Gemini in Chrome Comes to Android Phones in June
Google is bringing Gemini in Chrome to Android, turning the browser into a full AI companion instead of a simple search bar. Announced during The Android Show: I/O Edition, the rollout starts in late June for Android 12 or newer devices with at least 4GB of RAM. Once updated, users will see a Gemini icon in the top-right of the Chrome toolbar; tapping it opens a chat interface that slides up from the bottom without leaving the current page. This mobile version preserves most desktop capabilities, including webpage summarisation and question answering, so users no longer need to switch between apps or tabs to get help. The initial rollout targets select Android devices, with availability expanding over time as part of a broader push to make Chrome AI features mobile-friendly and consistently accessible during everyday browsing sessions.

Desktop-Grade AI Features, Now Inside Mobile Chrome
The Gemini Chrome Android update aims to bring near feature parity with the desktop experience. Users can generate images directly inside the browser via Nano Banana text-to-image models, turning quick prompts into visuals without leaving the page. Gemini also connects with Google Calendar, Keep, and Gmail so it can interpret what you are viewing and then help schedule events, save notes, or follow up on information. Personal Intelligence, an opt-in capability, lets Gemini securely draw context from your Google services to deliver more tailored answers and proactive suggestions. For premium AI Pro and Ultra subscribers, Auto Browse arrives on mobile as well, allowing Gemini to perform multi-step web tasks such as finding parking via platforms like SpotHero using details pulled from ticket confirmations. Together, these tools move Chrome AI features mobile users rely on closer to a full workflow assistant instead of a passive chatbot.

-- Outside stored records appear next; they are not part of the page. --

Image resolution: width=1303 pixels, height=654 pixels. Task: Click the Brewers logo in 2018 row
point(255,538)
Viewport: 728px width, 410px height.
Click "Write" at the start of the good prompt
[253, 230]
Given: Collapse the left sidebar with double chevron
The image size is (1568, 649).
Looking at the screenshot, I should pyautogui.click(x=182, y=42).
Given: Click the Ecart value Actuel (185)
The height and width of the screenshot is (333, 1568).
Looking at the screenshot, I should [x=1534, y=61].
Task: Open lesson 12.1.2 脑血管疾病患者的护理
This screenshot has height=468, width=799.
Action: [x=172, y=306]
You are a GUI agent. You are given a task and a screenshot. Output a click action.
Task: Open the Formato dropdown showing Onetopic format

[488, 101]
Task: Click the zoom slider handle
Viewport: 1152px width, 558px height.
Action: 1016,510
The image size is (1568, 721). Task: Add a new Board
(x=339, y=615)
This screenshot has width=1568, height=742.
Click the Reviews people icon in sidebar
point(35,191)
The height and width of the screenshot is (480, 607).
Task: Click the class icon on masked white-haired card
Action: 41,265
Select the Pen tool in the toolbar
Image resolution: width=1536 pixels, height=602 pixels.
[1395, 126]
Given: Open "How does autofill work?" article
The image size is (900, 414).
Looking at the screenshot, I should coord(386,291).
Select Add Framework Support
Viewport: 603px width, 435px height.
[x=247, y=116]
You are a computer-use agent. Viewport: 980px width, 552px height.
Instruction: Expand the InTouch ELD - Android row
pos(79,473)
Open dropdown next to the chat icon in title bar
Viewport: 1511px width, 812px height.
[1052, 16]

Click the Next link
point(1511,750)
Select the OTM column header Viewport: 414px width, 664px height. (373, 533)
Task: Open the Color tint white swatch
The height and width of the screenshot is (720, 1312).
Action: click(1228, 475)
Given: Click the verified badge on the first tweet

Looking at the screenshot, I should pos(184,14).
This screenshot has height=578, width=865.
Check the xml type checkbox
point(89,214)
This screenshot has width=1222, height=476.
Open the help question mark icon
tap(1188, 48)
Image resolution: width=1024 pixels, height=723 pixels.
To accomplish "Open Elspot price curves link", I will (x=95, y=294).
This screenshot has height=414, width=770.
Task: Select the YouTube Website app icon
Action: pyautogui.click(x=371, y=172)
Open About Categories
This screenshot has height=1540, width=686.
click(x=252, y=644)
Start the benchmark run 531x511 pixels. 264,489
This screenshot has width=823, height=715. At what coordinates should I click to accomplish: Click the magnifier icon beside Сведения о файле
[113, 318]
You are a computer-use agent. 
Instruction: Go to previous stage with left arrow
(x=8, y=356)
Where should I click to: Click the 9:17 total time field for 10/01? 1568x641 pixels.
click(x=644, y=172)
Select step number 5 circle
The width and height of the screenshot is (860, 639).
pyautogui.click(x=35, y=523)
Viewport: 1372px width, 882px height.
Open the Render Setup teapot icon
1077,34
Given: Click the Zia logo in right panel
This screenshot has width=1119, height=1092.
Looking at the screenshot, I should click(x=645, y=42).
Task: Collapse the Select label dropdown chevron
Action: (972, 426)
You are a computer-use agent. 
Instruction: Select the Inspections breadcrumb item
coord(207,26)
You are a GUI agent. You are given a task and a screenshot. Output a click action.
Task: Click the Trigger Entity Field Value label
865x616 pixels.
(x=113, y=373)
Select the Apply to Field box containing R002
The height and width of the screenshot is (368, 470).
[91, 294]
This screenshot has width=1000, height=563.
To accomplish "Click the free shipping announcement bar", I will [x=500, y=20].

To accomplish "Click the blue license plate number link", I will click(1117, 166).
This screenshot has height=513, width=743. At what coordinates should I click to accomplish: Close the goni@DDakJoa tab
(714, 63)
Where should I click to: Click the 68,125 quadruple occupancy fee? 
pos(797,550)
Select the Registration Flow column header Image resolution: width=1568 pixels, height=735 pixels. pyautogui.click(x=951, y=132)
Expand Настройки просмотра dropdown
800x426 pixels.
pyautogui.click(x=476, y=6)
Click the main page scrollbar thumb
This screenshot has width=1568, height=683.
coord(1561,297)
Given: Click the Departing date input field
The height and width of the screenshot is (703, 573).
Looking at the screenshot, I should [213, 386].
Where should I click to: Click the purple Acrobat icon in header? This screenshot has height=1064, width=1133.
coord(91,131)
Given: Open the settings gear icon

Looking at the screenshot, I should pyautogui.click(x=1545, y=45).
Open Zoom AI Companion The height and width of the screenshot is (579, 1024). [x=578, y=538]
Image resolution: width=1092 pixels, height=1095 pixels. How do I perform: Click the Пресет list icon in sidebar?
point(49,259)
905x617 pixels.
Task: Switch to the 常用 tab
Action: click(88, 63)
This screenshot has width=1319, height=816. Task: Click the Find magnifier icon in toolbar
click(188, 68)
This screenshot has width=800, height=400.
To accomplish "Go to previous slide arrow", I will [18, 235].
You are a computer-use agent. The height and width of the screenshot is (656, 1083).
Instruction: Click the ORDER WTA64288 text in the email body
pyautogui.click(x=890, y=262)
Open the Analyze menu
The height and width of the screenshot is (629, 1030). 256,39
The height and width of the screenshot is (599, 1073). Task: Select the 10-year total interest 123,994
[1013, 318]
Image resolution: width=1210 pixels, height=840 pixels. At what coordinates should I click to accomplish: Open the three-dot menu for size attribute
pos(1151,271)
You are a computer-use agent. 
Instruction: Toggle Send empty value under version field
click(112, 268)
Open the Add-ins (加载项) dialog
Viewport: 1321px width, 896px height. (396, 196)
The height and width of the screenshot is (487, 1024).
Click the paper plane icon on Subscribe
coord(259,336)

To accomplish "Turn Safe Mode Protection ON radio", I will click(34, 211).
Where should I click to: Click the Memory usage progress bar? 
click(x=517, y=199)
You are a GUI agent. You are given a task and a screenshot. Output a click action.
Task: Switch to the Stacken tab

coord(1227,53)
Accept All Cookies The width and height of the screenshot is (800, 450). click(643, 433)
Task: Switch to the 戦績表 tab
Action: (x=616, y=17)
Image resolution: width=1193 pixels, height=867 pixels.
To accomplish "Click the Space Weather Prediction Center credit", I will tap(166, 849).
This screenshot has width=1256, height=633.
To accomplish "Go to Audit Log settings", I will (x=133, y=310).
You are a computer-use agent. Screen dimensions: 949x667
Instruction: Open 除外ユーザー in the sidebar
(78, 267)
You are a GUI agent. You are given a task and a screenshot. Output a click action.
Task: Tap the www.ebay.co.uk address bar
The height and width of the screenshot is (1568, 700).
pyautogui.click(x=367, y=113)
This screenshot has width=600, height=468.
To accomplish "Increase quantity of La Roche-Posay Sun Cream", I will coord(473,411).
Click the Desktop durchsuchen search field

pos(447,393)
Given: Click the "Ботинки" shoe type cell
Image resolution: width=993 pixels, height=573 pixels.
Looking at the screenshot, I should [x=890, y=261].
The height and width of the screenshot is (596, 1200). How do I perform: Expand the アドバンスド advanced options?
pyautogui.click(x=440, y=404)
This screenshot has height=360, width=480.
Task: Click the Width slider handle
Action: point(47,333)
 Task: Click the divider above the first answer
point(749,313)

Gemini Intelligence: Beyond Chatbot Answers to Task Automation
Gemini in Chrome is one pillar of Google’s larger Gemini Intelligence initiative on Android. Rather than treating AI as a scattered set of helpers, Gemini Intelligence ties together Chrome, Autofill, messaging tools like Rambler, and widget creation into a unified action layer. In practice, this means AI can not only summarise a page but also carry out the next step, such as filling forms through Gemini Personal Intelligence for Autofill or turning natural speech into concise messages. Create My Widget extends that logic to the home screen, allowing users to generate custom widgets and even transform simple lists into more complex actions like delivery orders. Recent flagship phones are first in line, with the package planned to expand to more device types later. The result is an Android AI integration that increasingly lets Gemini execute multi-step tasks across apps while staying anchored inside familiar interfaces like Chrome.
Privacy, Security, and User Control at the Core
As Gemini’s role on Android grows, Google is pairing the new capabilities with tighter privacy and security controls. The company says Gemini in Chrome on mobile inherits the same protections as the desktop version, including defences against prompt injection attacks that try to manipulate AI behaviour. Auto Browse is explicitly designed to pause and ask for confirmation before sensitive actions such as purchases or social posts are completed. Across Android, Gemini-linked features are opt-in, with settings that let users enable or disable Personal Intelligence and Autofill enhancements. New Android safeguards and protected processing layers sit beneath these tools to help secure ambient data when Gemini acts on a user’s behalf. Combined with visibility through privacy dashboards, these controls are meant to reassure users that the expanding automation layer remains transparent, permission-based, and constrained by clear intent instead of running unattended in the background.
What the 2026 Rollout Means for Mobile AI Accessibility
Gemini in Chrome’s arrival on phones is an early step in a larger Gemini rollout 2026 strategy that stretches across the Android ecosystem. Recent flagship devices are first to receive Gemini Intelligence, but Google plans to extend this AI layer to watches, cars, glasses, and laptops later in the year. By anchoring so many capabilities inside Chrome and other core system tools, Google is effectively turning everyday browsing, form-filling, and messaging into opportunities for AI assistance without requiring new apps. The 4GB RAM minimum sets a clear baseline, but support back to Android 12 keeps eligibility relatively broad. As more devices get the update, users can expect desktop-grade Chrome AI features mobile-first: summarising pages, orchestrating tasks, and connecting context across apps. For many, this marks the point where mobile AI becomes a consistent, system-level experience rather than an occasional add-on.